Jeudi noir du 5 décembre, du désordre au chaos par BAZAK



JEUDI NOIR DU 5 DÉCEMBRE, DU DÉSORDRE AU CHAOS

Par BAZAK
            
l'intersyndicale (CGTR, FO, FSU, SOLIDAIRES, SAIPER, CFE-CGC et CFTC FP, sans la CFDT) vote la grève

            Était-on heureux comme Dieu en France s’interrogeait l’écrivain allemand Friedrich Sieburg, auteur d’un livre intitulé Dieu est-il français, repris d’une expression yiddish à l’origine.
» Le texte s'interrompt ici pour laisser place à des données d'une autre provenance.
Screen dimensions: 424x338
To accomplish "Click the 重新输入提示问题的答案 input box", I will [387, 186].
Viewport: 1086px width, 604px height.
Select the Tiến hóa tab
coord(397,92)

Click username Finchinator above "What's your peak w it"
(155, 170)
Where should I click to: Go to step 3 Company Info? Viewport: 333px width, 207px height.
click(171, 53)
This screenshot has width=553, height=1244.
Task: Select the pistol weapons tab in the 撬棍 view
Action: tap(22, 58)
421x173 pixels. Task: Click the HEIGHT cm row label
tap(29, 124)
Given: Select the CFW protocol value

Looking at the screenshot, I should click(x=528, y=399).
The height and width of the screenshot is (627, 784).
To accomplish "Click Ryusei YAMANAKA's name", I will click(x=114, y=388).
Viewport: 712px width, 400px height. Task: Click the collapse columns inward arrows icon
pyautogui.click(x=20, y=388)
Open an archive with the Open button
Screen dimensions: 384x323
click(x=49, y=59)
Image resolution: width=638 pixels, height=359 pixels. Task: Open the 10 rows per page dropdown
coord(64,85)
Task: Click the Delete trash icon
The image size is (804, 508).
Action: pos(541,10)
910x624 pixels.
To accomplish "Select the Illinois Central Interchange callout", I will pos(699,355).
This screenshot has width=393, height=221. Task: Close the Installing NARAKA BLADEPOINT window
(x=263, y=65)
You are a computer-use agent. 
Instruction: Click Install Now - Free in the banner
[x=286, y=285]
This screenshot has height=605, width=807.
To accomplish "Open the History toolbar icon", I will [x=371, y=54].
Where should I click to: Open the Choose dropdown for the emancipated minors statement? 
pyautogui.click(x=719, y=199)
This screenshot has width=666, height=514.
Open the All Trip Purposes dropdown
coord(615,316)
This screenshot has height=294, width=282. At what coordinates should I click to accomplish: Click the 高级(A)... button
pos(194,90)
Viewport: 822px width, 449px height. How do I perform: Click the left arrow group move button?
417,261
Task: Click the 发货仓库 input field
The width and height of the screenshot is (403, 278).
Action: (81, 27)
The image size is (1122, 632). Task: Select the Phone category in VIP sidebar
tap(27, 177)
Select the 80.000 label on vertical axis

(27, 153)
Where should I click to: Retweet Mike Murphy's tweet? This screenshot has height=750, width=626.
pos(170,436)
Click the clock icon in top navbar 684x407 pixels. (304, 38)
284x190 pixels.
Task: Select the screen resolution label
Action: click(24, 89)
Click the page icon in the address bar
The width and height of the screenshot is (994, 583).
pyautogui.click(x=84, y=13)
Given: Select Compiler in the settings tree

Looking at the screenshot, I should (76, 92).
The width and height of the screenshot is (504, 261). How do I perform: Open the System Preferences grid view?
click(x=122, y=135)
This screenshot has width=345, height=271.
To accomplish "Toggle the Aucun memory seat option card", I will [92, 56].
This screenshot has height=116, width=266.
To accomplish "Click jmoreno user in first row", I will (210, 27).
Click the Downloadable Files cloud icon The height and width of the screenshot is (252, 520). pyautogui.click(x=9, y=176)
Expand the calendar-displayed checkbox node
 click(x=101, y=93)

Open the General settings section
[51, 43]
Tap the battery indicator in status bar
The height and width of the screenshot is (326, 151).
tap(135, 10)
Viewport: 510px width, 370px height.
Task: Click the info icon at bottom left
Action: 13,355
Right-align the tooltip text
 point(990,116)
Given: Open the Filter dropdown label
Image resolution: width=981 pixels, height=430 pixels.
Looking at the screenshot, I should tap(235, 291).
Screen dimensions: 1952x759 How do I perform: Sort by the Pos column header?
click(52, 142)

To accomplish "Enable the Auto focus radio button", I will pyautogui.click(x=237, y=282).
On vient de célébrer la première manif des Gilets jaunes. On nous promet la manif-monstre, mère de toutes les manifs. Tous les médias le répètent à longueur de flash et d’émissions. En prime, les experts économistes, politologues invités à satiété, ont chacun la bonne explication, et ce qui sera la bonne solution. Nous bénéficions ainsi de tous les anciens responsables qui n’ont pas traité les problèmes, mais qui savent comment faire.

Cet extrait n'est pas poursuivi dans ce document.